Hashcodes

CACTVS hashcodes are 64-bit unsigned integers, which are represented as 16-digit hexadecimal values, such as EDC9A714B0571CE2. There are several variants of hashcode-based identifiers, only two of which are used here.
       The FICuS identifier is sensitive to compounds' fragment status (i.e. which, if any, counter ions, solvent molecules etc. are present); to isotope labels; to formal charges; and to stereochemistry. It is not sensitive to the tautomeric state, i.e. all different tautomers of the same compound will receive the same FICuS. It is also not sensitive to which resonance structure is used. More information is available here.
       The uuuuu identifier is not sensitive to any of the above structural features, i.e. it ignores additional fragments, isotopes, charges, and stereochemistry. It projects each of these features onto a "canonical" value, and can therefore be interpreted as the identifier of a molecule's "parent structure."
       Depending on the complexity of the molecule, many different compounds/isomers can have the same uuuuu. However, a structure can also be its own parent structure, in which case (the hexadecimal parts of) FICuS and uuuuu are the same.
       To help distinguish between FICuS and uuuuu, we append the identifier type to the 16-digit hexadecimal value, and to this the number of the version of CACTVS that was used to calculate the identifier. It should not matter which version of CACTVS is used, but bugs are always possible, so this is an additional safety feature. A full FICuS thus looks like EDC9A714B0571CE2-FICuS-3.324. These tags also help in parsing out FICuS and uuuuu that are embedded in other text. We strongly recommend always using the full identifiers including the tags.

What are the limitations of these hashcodes?

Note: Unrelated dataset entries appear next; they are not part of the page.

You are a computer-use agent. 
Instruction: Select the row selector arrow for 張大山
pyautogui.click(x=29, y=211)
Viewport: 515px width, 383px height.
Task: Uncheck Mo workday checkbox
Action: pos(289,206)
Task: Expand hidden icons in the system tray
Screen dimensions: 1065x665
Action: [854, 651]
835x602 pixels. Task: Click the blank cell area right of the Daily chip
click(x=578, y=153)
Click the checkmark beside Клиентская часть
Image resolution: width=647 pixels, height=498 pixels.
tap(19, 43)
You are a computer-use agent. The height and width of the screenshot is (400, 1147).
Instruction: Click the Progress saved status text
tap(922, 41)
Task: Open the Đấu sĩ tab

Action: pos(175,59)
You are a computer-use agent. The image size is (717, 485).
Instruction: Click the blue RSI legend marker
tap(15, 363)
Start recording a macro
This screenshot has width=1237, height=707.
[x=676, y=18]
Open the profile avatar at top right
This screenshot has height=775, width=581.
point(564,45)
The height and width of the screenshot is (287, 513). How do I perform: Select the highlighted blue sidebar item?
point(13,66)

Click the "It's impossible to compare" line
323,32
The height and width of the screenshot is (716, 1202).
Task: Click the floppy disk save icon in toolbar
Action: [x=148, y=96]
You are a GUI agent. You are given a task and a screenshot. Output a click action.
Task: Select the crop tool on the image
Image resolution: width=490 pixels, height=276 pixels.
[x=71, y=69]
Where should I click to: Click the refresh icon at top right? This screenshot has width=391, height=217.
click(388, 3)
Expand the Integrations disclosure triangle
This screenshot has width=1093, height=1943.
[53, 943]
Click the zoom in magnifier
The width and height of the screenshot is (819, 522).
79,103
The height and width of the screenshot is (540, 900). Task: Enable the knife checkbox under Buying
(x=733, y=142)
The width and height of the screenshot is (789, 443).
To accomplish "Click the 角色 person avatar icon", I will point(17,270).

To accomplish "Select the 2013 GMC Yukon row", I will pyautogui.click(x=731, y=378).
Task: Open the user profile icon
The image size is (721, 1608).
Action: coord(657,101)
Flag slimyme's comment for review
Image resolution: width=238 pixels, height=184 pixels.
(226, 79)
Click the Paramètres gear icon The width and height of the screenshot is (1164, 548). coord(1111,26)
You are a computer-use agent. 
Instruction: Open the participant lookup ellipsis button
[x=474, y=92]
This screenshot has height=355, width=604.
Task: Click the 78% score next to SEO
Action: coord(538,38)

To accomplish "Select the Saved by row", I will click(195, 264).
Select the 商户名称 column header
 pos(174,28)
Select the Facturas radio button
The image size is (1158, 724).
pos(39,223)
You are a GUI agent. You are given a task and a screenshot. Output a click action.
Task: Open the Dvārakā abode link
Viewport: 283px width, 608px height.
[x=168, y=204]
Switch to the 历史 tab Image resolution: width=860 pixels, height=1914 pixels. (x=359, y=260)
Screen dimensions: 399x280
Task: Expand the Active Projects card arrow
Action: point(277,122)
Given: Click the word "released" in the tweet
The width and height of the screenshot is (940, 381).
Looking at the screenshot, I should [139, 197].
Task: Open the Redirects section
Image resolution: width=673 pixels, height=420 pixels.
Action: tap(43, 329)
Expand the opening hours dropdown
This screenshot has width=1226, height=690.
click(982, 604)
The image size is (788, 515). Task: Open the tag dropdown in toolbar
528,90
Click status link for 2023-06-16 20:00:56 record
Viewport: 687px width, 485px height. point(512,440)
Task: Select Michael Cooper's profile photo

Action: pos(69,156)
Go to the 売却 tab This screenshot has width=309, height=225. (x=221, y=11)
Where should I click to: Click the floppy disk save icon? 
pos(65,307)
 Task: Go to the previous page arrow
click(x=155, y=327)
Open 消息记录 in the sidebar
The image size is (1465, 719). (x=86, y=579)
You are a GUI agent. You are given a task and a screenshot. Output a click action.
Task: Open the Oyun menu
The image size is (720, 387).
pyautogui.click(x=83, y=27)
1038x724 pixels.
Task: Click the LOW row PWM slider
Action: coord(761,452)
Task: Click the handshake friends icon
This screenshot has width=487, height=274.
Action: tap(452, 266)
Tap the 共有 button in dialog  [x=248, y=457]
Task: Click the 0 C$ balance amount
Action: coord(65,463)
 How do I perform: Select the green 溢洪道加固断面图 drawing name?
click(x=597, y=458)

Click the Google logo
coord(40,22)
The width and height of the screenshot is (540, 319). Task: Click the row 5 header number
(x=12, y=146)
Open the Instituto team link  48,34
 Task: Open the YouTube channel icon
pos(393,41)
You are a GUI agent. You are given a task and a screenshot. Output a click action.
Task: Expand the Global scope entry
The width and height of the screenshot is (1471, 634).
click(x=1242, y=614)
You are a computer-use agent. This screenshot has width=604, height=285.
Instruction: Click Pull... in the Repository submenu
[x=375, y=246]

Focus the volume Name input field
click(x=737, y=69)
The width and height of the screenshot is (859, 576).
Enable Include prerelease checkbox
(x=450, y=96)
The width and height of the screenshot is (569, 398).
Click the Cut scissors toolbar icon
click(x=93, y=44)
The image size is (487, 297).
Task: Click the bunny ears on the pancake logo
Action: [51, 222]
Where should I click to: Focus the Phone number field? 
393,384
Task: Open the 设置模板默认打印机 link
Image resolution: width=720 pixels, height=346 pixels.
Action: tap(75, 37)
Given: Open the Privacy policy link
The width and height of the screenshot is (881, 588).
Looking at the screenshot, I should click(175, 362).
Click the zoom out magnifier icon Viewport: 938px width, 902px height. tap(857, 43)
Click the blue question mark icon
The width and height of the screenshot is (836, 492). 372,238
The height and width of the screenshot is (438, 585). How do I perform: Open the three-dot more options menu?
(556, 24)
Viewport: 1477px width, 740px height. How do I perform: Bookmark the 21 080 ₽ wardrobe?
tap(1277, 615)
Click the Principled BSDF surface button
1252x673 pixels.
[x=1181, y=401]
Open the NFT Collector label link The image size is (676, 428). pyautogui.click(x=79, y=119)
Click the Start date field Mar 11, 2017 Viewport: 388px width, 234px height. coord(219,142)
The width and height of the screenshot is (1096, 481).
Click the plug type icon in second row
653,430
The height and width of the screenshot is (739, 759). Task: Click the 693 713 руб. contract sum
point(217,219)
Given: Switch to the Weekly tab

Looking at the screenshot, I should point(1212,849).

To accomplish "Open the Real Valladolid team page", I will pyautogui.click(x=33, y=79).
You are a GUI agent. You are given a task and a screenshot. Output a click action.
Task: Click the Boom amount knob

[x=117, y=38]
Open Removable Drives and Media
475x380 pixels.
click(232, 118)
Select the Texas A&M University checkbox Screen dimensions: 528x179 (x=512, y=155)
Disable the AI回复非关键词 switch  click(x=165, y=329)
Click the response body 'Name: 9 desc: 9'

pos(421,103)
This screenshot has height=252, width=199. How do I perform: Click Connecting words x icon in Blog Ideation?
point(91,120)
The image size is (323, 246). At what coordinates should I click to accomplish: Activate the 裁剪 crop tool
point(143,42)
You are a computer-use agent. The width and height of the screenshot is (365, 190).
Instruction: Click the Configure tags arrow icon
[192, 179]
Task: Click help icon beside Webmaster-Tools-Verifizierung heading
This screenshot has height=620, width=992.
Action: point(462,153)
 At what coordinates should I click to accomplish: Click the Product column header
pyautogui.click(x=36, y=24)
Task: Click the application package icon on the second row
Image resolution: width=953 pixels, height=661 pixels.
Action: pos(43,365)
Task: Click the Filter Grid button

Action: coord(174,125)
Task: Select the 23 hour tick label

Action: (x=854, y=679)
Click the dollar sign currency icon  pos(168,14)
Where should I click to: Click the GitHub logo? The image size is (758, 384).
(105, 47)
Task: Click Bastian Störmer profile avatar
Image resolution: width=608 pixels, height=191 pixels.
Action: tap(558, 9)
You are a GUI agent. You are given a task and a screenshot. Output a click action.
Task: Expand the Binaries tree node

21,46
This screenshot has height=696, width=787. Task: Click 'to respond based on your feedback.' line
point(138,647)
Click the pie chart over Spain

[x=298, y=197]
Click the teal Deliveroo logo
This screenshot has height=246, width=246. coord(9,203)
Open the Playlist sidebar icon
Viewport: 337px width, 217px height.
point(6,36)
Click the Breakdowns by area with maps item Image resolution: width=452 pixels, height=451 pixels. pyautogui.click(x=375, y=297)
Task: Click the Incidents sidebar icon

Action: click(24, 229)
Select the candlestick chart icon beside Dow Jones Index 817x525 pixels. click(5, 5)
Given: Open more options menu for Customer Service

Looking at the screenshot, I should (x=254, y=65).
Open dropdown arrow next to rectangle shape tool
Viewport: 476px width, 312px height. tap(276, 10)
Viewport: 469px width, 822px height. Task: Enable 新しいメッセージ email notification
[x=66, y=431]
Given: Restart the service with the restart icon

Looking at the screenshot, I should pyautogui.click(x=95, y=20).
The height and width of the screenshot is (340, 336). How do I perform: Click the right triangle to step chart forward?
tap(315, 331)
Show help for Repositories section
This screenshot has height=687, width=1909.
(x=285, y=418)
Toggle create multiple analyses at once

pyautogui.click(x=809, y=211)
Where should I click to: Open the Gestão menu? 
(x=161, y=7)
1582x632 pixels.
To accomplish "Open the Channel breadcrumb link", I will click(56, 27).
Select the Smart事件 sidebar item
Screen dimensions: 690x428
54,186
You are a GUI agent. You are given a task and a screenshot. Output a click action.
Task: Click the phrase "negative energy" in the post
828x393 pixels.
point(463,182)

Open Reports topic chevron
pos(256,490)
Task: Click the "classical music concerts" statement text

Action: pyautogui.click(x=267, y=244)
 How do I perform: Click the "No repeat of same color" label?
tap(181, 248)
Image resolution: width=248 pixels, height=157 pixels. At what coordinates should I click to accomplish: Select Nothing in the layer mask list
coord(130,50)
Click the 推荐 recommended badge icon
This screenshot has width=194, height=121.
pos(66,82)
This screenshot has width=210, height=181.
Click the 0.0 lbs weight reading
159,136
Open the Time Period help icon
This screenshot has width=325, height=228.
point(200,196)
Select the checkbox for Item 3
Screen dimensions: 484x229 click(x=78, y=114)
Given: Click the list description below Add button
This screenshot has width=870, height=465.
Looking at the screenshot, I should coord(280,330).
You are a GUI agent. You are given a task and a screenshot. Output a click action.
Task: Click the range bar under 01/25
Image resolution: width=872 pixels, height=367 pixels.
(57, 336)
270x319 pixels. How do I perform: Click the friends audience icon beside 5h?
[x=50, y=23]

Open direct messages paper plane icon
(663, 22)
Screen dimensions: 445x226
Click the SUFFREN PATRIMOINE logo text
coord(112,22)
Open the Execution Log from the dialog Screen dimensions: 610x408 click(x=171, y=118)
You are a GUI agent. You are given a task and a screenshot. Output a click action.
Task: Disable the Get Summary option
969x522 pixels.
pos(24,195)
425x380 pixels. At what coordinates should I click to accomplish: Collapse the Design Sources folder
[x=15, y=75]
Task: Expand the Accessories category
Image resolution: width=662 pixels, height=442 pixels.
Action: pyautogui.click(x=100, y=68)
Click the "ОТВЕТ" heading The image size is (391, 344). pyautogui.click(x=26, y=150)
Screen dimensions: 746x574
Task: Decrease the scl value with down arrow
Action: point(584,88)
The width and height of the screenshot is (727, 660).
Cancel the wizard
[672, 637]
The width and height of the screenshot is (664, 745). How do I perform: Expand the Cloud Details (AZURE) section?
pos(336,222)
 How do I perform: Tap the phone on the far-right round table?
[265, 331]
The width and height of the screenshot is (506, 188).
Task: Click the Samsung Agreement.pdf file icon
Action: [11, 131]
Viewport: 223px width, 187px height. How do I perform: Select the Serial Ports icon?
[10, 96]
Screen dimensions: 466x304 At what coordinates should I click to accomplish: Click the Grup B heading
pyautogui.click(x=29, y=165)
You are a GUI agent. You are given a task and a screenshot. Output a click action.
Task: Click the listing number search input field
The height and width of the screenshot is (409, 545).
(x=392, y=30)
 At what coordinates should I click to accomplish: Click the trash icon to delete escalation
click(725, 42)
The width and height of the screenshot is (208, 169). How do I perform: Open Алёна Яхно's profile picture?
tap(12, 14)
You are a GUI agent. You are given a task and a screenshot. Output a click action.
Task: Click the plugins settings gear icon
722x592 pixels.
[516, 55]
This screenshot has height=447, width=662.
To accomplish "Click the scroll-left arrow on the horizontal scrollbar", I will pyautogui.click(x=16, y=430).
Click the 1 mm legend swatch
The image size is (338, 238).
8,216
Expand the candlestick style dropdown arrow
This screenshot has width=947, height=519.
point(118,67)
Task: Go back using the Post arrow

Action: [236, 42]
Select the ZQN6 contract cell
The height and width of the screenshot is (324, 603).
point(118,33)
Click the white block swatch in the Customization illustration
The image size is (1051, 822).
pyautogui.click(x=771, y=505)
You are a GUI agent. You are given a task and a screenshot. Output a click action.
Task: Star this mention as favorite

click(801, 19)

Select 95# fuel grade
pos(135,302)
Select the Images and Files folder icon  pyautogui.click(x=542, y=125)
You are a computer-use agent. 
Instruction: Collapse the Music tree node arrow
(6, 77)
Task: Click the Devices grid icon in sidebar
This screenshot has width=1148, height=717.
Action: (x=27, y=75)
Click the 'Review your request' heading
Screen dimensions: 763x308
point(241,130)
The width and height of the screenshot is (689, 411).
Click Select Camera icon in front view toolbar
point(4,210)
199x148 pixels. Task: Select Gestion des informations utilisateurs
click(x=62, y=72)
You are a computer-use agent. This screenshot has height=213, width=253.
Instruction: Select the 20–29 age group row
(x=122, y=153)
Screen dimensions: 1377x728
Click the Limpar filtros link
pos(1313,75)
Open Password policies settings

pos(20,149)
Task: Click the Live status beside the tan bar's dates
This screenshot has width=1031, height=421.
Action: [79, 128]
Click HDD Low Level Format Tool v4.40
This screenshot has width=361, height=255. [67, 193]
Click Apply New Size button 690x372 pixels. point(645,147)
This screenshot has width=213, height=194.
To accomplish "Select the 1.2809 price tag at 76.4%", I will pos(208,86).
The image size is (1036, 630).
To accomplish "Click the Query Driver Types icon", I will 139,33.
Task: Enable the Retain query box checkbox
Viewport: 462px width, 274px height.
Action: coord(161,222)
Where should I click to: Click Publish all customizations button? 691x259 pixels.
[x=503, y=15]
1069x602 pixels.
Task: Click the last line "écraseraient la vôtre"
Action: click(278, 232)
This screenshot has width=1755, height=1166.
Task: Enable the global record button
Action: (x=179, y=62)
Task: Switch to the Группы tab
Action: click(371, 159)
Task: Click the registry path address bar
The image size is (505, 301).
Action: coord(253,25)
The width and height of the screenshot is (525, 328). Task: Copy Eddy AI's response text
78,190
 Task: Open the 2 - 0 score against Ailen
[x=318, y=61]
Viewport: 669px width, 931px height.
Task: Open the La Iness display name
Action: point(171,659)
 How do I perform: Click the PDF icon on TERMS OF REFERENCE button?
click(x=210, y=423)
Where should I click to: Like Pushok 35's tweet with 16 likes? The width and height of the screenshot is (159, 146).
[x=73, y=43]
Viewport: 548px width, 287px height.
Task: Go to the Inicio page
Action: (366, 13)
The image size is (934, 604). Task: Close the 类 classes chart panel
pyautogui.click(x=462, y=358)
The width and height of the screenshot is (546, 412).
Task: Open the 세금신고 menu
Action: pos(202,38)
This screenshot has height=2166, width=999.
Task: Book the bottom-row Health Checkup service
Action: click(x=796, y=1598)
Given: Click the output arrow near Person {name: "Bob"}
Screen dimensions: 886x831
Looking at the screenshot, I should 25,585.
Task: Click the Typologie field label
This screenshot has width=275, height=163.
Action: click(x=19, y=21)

While all contributors to the FICuS and uuuuu development (foremost Wolf-Dietrich Ihlenfeldt, the author of CACTVS) have gone to great lengths to make them as reliable as possible, they have (a) their conceptual limitations, and (b) may always have some bugs in the algorithm. They are generally very reliable for small, drug-like molecules. Though the algorithm will attempt, and usually succeed, in calculating hashcodes for larger biomolecules, they are not really designed for peptides, proteins, DNA, RNA etc. Much better identifier systems exist for these classes of molecules. In fact, we limit the calculation of hashcodes to structures with less than 400 heavy atoms. Ring-opening/-closing tautomerism is not taken into account by the tautomer-invariant hashcodes. Higher-order stereochemistry (other than R/S centers, E/Z double bonds and square planar stereochemistry) is currently not supported. The hashcodes are not designed for polymers. The hashcode-based identifiers that ignore additional fragments do so by heuristically searching for the largest of all the fragments present. If, e.g., a solvent molecule is larger than the solute, this may lead to misleading results. Very large and complex ring systems may present problems.